* **Фрагмент текста**
И наоборот, стремясь призвать нас к смирению, иудейская Книга молитв объединенной конгрегации рекомендует особую молитву, которую надо произнести перед тем, как «первый раз в году съесть какой-то фрукт», и еще одну, на случай покупки «новой дорогой одежды». Есть даже молитва для выражения восхищения сложностью пищеварительной системы человека:
«Благословен Ты, Господь, Бог наш, Царь Вселенной, Который создал по мудрости Своей человека, сотворив его тело со многими полостями и отверстиями. Открыто и известно Тебе, восседающему на славном престоле Своем, что если закроется одно из отверстий или откроется одна из полостей, не сможет человек просуществовать далее короткое время. Благословен Ты, Господь, исцеляющий всякую плоть и творящий чудеса!»
Стена Плача, Иерусалим.
7Религия в мудрости своей настаивала, что мы изначально существа с изъяном: неспособны постоянно радоваться, осаждаемы будоражащими сексуальными желаниями, одержимы желанием повысить свой статус, подвержены несчастным случаям и всегда рано или поздно умираем.
Люди, разумеется, обычно верили, что божество может нам помочь. Подобное сочетание отчаяния и надежды хорошо заметно в символическом значении Иерусалимской западной стены, или Стены Плача, у которой со второй половины шестнадцатого века собираются евреи, чтобы высказать свои горести и попросить своего Создателя о помощи. Они записывают свои печали и просьбы на маленьких клочках бумаги, вставляют их в щели между камней и надеются, что Бог откликнется на их мольбы и облегчит их страдания.

* **Задания для выполнения**
(1) Согласуются ли с текстом о религии и Стене Плача утверждения (а), (б) и (в)? На каждое ответьте «да» или «нет» и дословно приведите слова текста, которые это решают. (а) Евреи собираются у Стены Плача со второй половины шестнадцатого века. (б) Религия считала людей изначально совершенными существами. (в) Свои печали и просьбы люди записывают на клочках бумаги и вставляют в щели между камней.
(2) Продолжите текст о религии и Стене Плача: напишите несколько предложений, которые последуют за его последней фразой.

* **Исходные данные**

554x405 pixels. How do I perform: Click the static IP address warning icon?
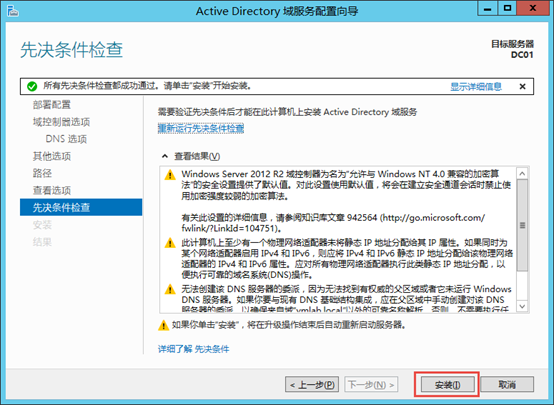[170, 243]
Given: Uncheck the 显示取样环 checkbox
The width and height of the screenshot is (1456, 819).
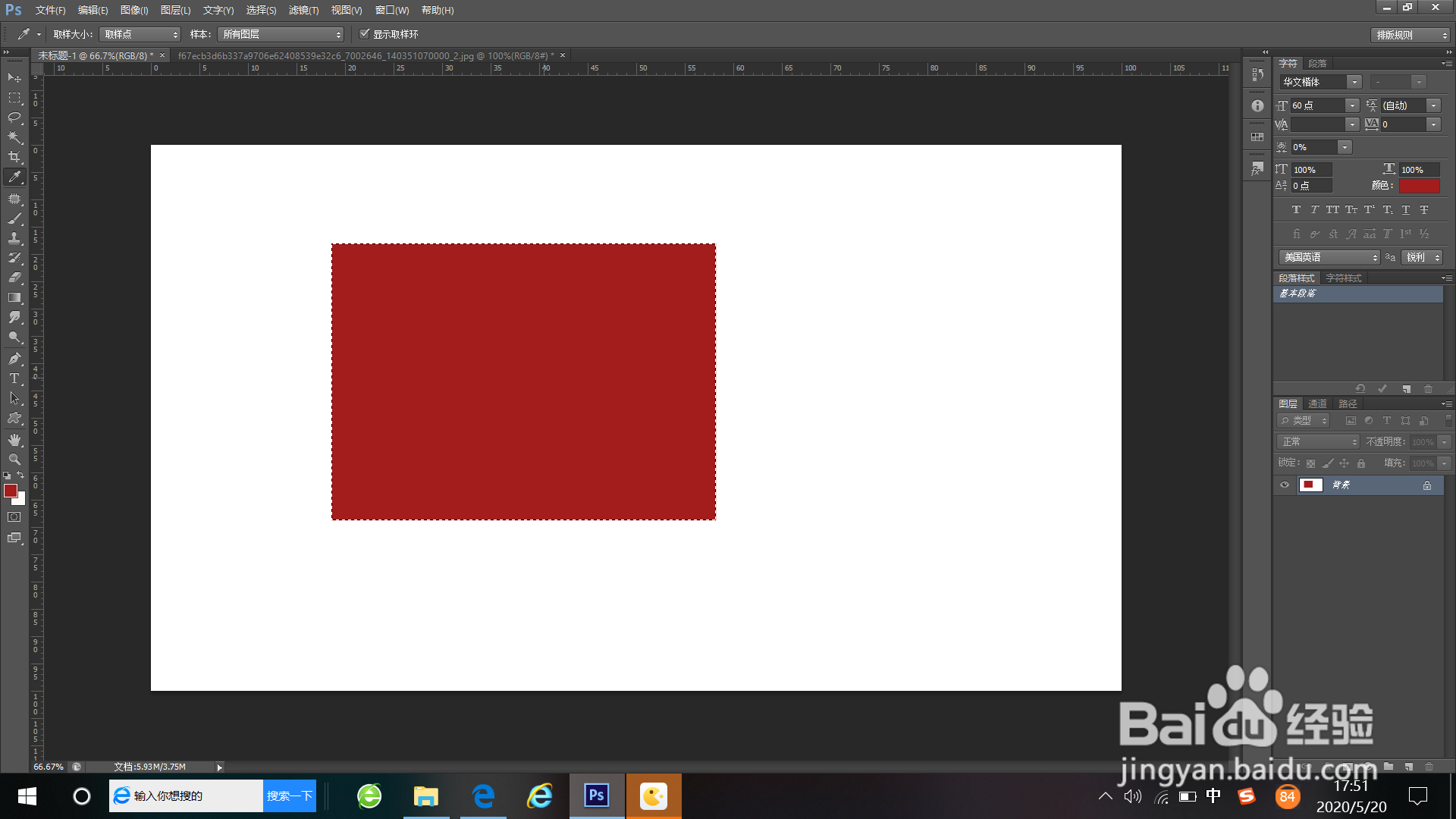Looking at the screenshot, I should pyautogui.click(x=365, y=34).
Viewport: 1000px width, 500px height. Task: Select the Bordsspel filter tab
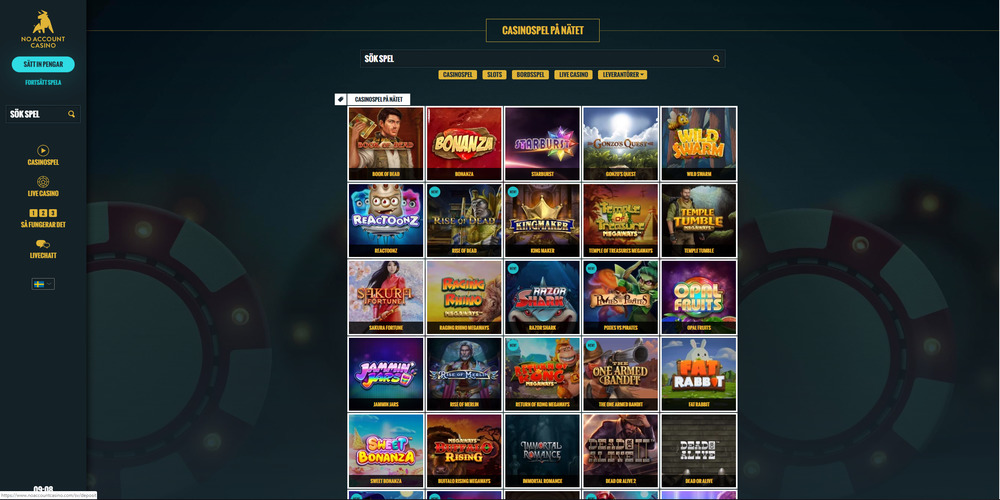530,75
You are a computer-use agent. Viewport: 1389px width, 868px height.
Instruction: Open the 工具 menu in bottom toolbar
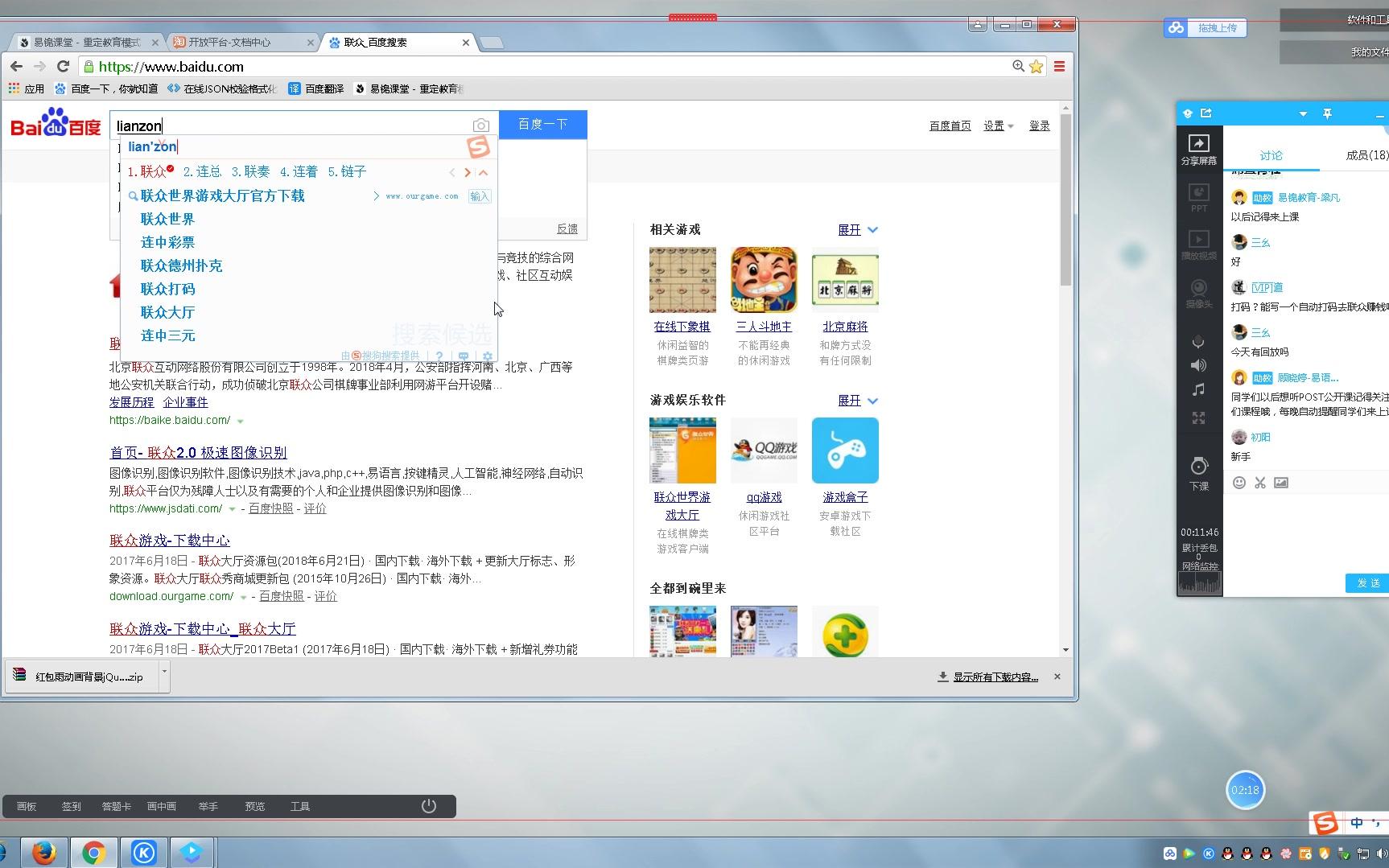tap(300, 805)
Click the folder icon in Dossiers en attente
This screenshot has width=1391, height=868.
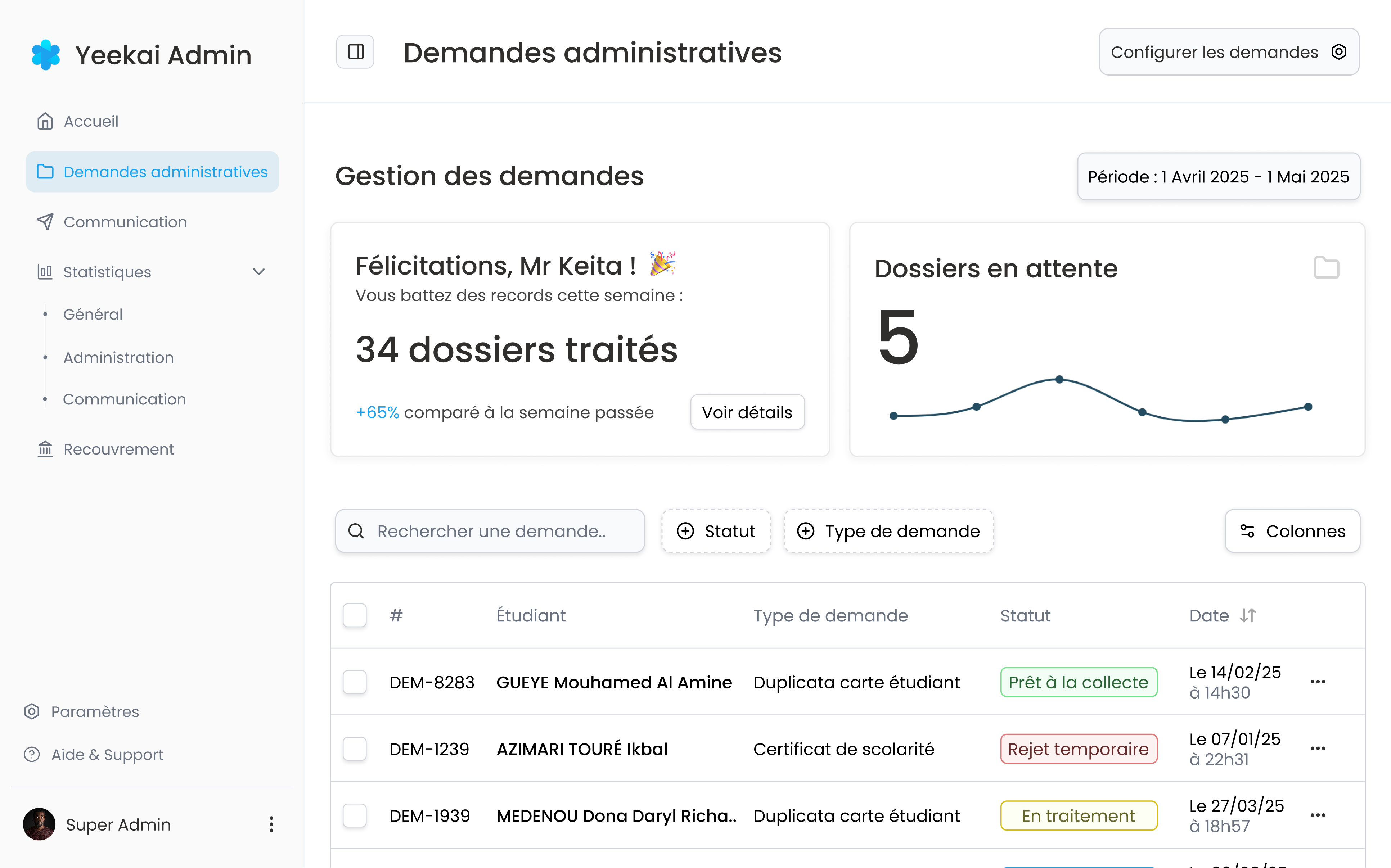tap(1326, 268)
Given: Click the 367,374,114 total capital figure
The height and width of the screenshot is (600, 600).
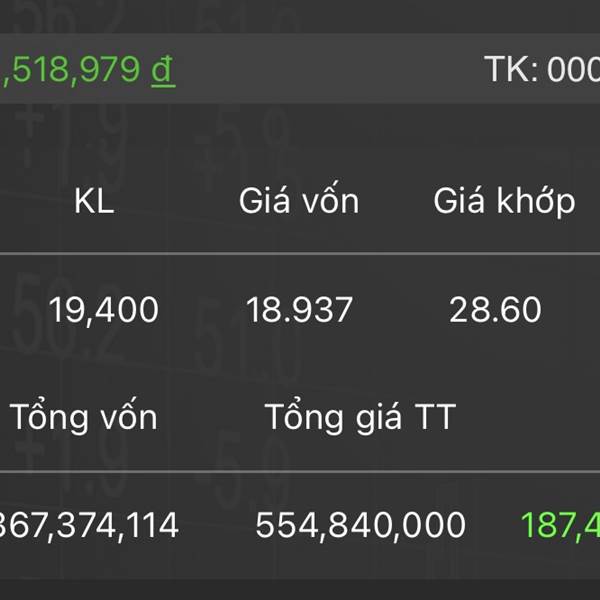Looking at the screenshot, I should click(89, 525).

* **Список ответов**
(1)
(а) Да: «у которой со второй половины шестнадцатого века собираются евреи».
(б) Нет: «мы изначально существа с изъяном».
(в) Да: «Они записывают свои печали и просьбы на маленьких клочках бумаги, вставляют их в щели между камней».

(2)
Уберите Бога из этого уравнения, и что останется? Орущие люди, напрасно взывающие к пустым небесам. Это трагично, но, если мы хотим получить хоть толику утешения от пустоты, по крайней мере, отверженные хотя бы поплачут вместе. Слишком уж часто ночью, в постели, мы терзаемся от напастей, которые, казалось бы, уникальны и наваливаются только на нас. Такое невозможно у Стены Плача. Там становится ясно, как мы все одиноки. Стена – то самое место, где душевная боль, которую мы иначе молча носили бы в себе, открывает свою истинную сущность: это всего лишь наперсток невзгод в океане страданий. Стена убеждает нас в повсеместности бедствий и категорично правит улыбчивые допущения, бездумно принятые современной культурой.
Самые серьезные проблемы не имеют решений, но нас может поддержать мысль, что наказан не ктото из нас в отдельности, а мы все.
Надписи на электронной «Стене Плача»:
«…я больше не вижу смысла в жизни, все застыло, меня окружает ощущение…»
«его достижения не дают мне покоя, создают невыносимое чувство никчемн…»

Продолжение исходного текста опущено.